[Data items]
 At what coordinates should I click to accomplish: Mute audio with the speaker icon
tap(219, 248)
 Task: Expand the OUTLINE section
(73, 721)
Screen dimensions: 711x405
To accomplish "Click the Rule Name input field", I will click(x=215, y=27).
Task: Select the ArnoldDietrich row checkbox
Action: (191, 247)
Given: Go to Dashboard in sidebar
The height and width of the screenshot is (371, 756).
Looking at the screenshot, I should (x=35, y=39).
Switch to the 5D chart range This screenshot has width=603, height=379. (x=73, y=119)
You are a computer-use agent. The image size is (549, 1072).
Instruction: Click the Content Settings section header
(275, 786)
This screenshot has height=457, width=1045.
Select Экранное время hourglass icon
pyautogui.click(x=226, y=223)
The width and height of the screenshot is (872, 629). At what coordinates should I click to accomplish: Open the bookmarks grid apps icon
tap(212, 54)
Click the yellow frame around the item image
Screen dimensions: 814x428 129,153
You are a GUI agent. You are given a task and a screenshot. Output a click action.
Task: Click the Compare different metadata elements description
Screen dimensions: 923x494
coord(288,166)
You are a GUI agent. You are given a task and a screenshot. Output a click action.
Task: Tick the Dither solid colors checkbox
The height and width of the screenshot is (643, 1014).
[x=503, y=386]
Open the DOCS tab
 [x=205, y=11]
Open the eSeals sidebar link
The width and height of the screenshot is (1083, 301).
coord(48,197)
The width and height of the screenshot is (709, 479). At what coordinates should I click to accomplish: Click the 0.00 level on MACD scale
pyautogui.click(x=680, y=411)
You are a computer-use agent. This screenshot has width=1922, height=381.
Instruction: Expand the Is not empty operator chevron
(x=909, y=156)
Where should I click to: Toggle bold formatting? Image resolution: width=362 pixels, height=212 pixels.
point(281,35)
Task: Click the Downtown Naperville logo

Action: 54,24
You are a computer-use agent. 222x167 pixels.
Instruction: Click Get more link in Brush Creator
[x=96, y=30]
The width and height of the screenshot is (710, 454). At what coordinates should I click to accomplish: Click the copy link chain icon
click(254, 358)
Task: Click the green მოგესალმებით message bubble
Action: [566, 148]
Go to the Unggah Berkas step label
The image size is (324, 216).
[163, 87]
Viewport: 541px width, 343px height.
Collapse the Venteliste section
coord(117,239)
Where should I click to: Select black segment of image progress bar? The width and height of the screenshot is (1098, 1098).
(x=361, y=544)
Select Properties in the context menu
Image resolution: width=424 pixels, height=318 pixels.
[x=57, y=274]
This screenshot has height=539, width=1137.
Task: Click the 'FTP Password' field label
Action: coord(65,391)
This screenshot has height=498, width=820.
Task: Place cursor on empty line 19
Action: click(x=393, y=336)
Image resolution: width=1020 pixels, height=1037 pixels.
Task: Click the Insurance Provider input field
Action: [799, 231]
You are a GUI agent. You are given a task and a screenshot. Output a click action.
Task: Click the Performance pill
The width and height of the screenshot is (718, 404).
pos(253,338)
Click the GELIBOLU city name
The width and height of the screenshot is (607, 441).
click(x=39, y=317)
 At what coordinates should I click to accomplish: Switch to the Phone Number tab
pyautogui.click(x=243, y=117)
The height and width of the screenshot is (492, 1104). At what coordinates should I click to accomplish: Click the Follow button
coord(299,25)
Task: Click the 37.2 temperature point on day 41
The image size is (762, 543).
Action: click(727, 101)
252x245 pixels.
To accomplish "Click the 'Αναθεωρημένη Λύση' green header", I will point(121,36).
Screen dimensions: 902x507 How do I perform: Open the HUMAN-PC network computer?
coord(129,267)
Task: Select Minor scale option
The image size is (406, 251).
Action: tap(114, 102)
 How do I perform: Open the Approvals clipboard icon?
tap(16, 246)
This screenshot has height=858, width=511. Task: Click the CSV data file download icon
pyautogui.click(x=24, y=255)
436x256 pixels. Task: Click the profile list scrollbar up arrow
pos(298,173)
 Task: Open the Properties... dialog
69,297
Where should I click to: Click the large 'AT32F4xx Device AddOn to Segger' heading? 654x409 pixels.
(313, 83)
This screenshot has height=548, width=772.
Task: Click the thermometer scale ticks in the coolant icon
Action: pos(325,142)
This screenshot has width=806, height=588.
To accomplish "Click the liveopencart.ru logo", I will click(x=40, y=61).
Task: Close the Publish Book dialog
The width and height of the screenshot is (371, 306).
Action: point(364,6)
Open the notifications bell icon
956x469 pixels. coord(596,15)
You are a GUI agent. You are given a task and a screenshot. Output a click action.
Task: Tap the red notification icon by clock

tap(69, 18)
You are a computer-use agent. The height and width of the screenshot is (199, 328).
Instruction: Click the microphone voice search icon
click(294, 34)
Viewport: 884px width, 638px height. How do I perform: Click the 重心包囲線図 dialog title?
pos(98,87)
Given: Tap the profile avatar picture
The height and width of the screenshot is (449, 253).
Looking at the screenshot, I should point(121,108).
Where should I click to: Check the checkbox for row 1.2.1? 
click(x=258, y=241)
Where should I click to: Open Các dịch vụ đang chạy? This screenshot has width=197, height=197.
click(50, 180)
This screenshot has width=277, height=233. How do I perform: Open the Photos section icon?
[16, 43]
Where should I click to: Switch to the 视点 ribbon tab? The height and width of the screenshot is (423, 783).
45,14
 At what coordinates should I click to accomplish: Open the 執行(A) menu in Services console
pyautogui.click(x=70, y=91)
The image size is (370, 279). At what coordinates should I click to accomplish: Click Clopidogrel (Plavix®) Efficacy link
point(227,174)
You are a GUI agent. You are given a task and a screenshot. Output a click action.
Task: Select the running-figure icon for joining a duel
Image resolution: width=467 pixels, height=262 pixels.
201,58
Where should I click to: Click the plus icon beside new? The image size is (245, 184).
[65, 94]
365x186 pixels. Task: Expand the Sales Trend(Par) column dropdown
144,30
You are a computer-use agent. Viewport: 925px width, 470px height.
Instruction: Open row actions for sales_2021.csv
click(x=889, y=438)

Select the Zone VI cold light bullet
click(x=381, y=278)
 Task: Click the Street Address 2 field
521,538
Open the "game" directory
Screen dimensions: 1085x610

Work request:
Could you output each line above exactly as it was given?

Result of the exercise:
 At what coordinates should I click to accomplish: Mute audio with the speaker icon
tap(219, 248)
 Task: Expand the OUTLINE section
(73, 721)
Screen dimensions: 711x405
To accomplish "Click the Rule Name input field", I will click(x=215, y=27).
Task: Select the ArnoldDietrich row checkbox
Action: (191, 247)
Given: Go to Dashboard in sidebar
The height and width of the screenshot is (371, 756).
Looking at the screenshot, I should (x=35, y=39).
Switch to the 5D chart range This screenshot has width=603, height=379. (x=73, y=119)
You are a computer-use agent. The image size is (549, 1072).
Instruction: Click the Content Settings section header
(275, 786)
This screenshot has height=457, width=1045.
Select Экранное время hourglass icon
pyautogui.click(x=226, y=223)
The width and height of the screenshot is (872, 629). At what coordinates should I click to accomplish: Open the bookmarks grid apps icon
tap(212, 54)
Click the yellow frame around the item image
Screen dimensions: 814x428 129,153
You are a GUI agent. You are given a task and a screenshot. Output a click action.
Task: Click the Compare different metadata elements description
Screen dimensions: 923x494
coord(288,166)
You are a GUI agent. You are given a task and a screenshot. Output a click action.
Task: Tick the Dither solid colors checkbox
The height and width of the screenshot is (643, 1014).
[x=503, y=386]
Open the DOCS tab
 [x=205, y=11]
Open the eSeals sidebar link
The width and height of the screenshot is (1083, 301).
coord(48,197)
The width and height of the screenshot is (709, 479). At what coordinates should I click to accomplish: Click the 0.00 level on MACD scale
pyautogui.click(x=680, y=411)
You are a computer-use agent. This screenshot has width=1922, height=381.
Instruction: Expand the Is not empty operator chevron
(x=909, y=156)
Where should I click to: Toggle bold formatting? Image resolution: width=362 pixels, height=212 pixels.
point(281,35)
Task: Click the Downtown Naperville logo

Action: 54,24
You are a computer-use agent. 222x167 pixels.
Instruction: Click Get more link in Brush Creator
[x=96, y=30]
The width and height of the screenshot is (710, 454). At what coordinates should I click to accomplish: Click the copy link chain icon
click(254, 358)
Task: Click the green მოგესალმებით message bubble
Action: [566, 148]
Go to the Unggah Berkas step label
The image size is (324, 216).
[163, 87]
Viewport: 541px width, 343px height.
Collapse the Venteliste section
coord(117,239)
Where should I click to: Select black segment of image progress bar? The width and height of the screenshot is (1098, 1098).
(x=361, y=544)
Select Properties in the context menu
Image resolution: width=424 pixels, height=318 pixels.
[x=57, y=274]
This screenshot has height=539, width=1137.
Task: Click the 'FTP Password' field label
Action: coord(65,391)
This screenshot has height=498, width=820.
Task: Place cursor on empty line 19
Action: click(x=393, y=336)
Image resolution: width=1020 pixels, height=1037 pixels.
Task: Click the Insurance Provider input field
Action: [799, 231]
You are a GUI agent. You are given a task and a screenshot. Output a click action.
Task: Click the Performance pill
The width and height of the screenshot is (718, 404).
pos(253,338)
Click the GELIBOLU city name
The width and height of the screenshot is (607, 441).
click(x=39, y=317)
 At what coordinates should I click to accomplish: Switch to the Phone Number tab
pyautogui.click(x=243, y=117)
The height and width of the screenshot is (492, 1104). At what coordinates should I click to accomplish: Click the Follow button
coord(299,25)
Task: Click the 37.2 temperature point on day 41
The image size is (762, 543).
Action: click(727, 101)
252x245 pixels.
To accomplish "Click the 'Αναθεωρημένη Λύση' green header", I will point(121,36).
Screen dimensions: 902x507 How do I perform: Open the HUMAN-PC network computer?
coord(129,267)
Task: Select Minor scale option
The image size is (406, 251).
Action: tap(114, 102)
 How do I perform: Open the Approvals clipboard icon?
tap(16, 246)
This screenshot has height=858, width=511. Task: Click the CSV data file download icon
pyautogui.click(x=24, y=255)
436x256 pixels. Task: Click the profile list scrollbar up arrow
pos(298,173)
 Task: Open the Properties... dialog
69,297
Where should I click to: Click the large 'AT32F4xx Device AddOn to Segger' heading? 654x409 pixels.
(313, 83)
This screenshot has height=548, width=772.
Task: Click the thermometer scale ticks in the coolant icon
Action: pos(325,142)
This screenshot has width=806, height=588.
To accomplish "Click the liveopencart.ru logo", I will click(x=40, y=61).
Task: Close the Publish Book dialog
The width and height of the screenshot is (371, 306).
Action: point(364,6)
Open the notifications bell icon
956x469 pixels. coord(596,15)
You are a GUI agent. You are given a task and a screenshot. Output a click action.
Task: Tap the red notification icon by clock

tap(69, 18)
You are a computer-use agent. The height and width of the screenshot is (199, 328).
Instruction: Click the microphone voice search icon
click(294, 34)
Viewport: 884px width, 638px height. How do I perform: Click the 重心包囲線図 dialog title?
pos(98,87)
Given: Tap the profile avatar picture
The height and width of the screenshot is (449, 253).
Looking at the screenshot, I should point(121,108).
Where should I click to: Check the checkbox for row 1.2.1? 
click(x=258, y=241)
Where should I click to: Open Các dịch vụ đang chạy? This screenshot has width=197, height=197.
click(50, 180)
This screenshot has width=277, height=233. How do I perform: Open the Photos section icon?
[16, 43]
Where should I click to: Switch to the 视点 ribbon tab? The height and width of the screenshot is (423, 783).
45,14
 At what coordinates should I click to accomplish: Open the 執行(A) menu in Services console
pyautogui.click(x=70, y=91)
The image size is (370, 279). At what coordinates should I click to accomplish: Click Clopidogrel (Plavix®) Efficacy link
point(227,174)
You are a GUI agent. You are given a task and a screenshot. Output a click action.
Task: Select the running-figure icon for joining a duel
Image resolution: width=467 pixels, height=262 pixels.
201,58
Where should I click to: Click the plus icon beside new? The image size is (245, 184).
[65, 94]
365x186 pixels. Task: Expand the Sales Trend(Par) column dropdown
144,30
You are a computer-use agent. Viewport: 925px width, 470px height.
Instruction: Open row actions for sales_2021.csv
click(x=889, y=438)

Select the Zone VI cold light bullet
click(x=381, y=278)
 Task: Click the Street Address 2 field
521,538
Open the "game" directory
Screen dimensions: 1085x610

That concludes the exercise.